Figure 6. Tumor glands are independent “units” in the architecture of primary PDAC tumors.

(A) Representative images of dual-color tissue RNA-ISH of primary human PDACs stained for PRO marker MKI67 (Ki67) and EMT marker FN1. Representative image analysis of tumor glands using quantitative digital pathology software to score single cancer cells in distinct cell phenotypes: DP (Ki67⁺/FN1⁺), EMT (−/FN1⁺), PRO (Ki67⁺/−) and DN (−/−). Image Bar = 20 μm, Inset Bar = 3 μm. (B-C) Kaplan-Meier survival curves for high vs low DP (Ki67⁺/FN1⁺), EMT (Ki67⁻/FN1⁺), and PRO (Ki67⁺/FN1⁻) cells. (B) Single cell scoring by the total number of cancer cells per tumor (left column) compared to (C) single cell scoring normalized per gland basis (right column).
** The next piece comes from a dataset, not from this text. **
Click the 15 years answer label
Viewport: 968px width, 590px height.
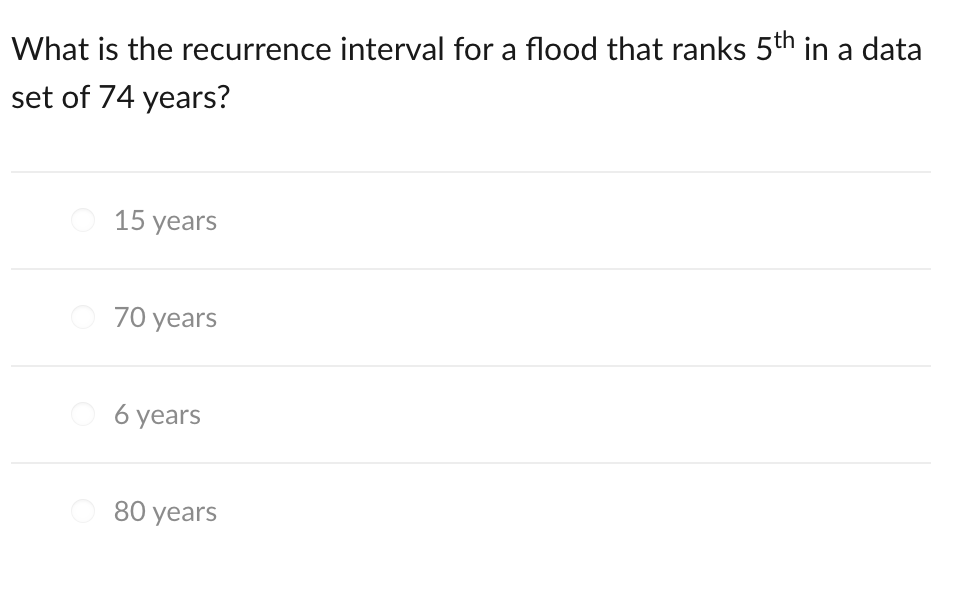(x=165, y=220)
A uniform cutoff of 15% was applied to divide low- vs high-risk patients in each Kaplan-Meier curve.

Figure 7. Stromal content and cytotoxic therapies are correlated with distinct patterns of tumor glands in human primary PDAC tumors.
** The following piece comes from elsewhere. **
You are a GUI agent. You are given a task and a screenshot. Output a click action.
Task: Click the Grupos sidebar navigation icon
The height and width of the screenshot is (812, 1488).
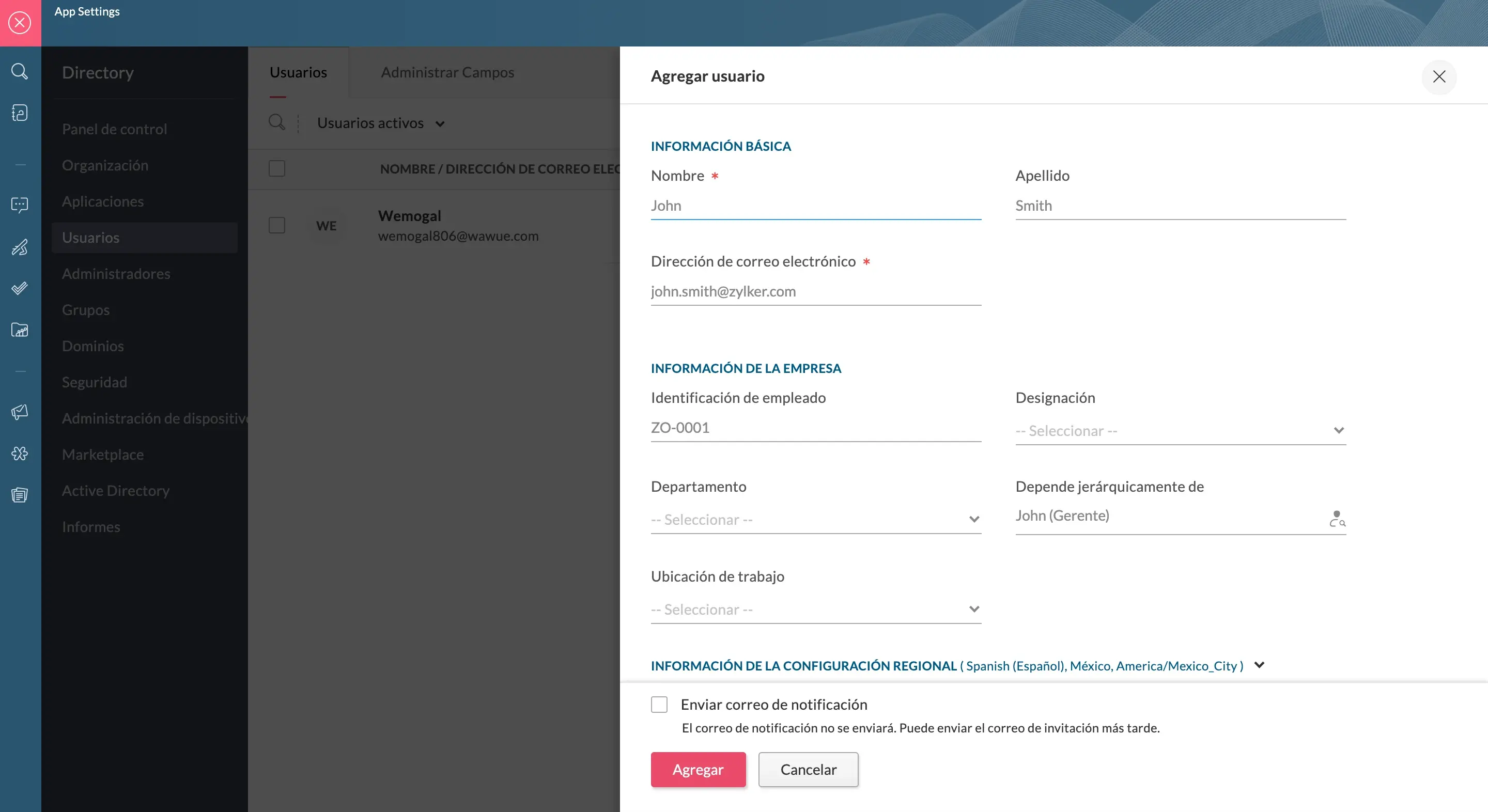coord(85,309)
(A) Representative images of eight distinct tumor glands found in human primary PDACs based on their composition of DP, EMT, PRO, and DN cells. Bar = 10 μm. Number of glands scored shown at the bottom. (C) Upper panel: Representative image of dual-color RNA-ISH staining for cytokeratins (KRT 7, 8, 18, 19, blue color) and SPARC gene (red color) of tissue microarray (TMA) slides of human primary PDAC tumors and representative image of digital analysis to determine the amount of stroma (SPARC) in human primary PDAC tumors. Tumor area is represented by the total amount of the blue area (cytokeratins), while stroma is the sum of the red (cellular compartment) and yellow (extracellular compartment) area for each core. Lower panel: Bar plots depicting the differences in intratumoral glandular heterogeneity in low (<75%, PDAC:CAF=~50:50), medium (75-85%, PDAC:CAF=~30:70), and high (>85%, PDAC: CAF=~10:90) stroma PDAC tumors. Tumor glands enriched in primary PDACs in each stroma class shown below: Type III in low stroma, Type II and Type IV in medium stroma, and Type I and Type IV in high stroma tumors. (D) Violin plots showing the distribution of different types of tumor glands based on stromal content in PDAC tumors. (E) Multivariate survival analysis (COX-Regression Model) including tumor gland types and clinical stage (stage II and III). (F) Upper panel: Pie charts comparing the intratumor glandular composition of untreated patients (N=195) with FOLFIRINOX-treated patients (N=25). Lower panel: Box plots showing the distribution of each gland type in untreated (left panel) vs FOLFIRINOX-treated patients (right panel).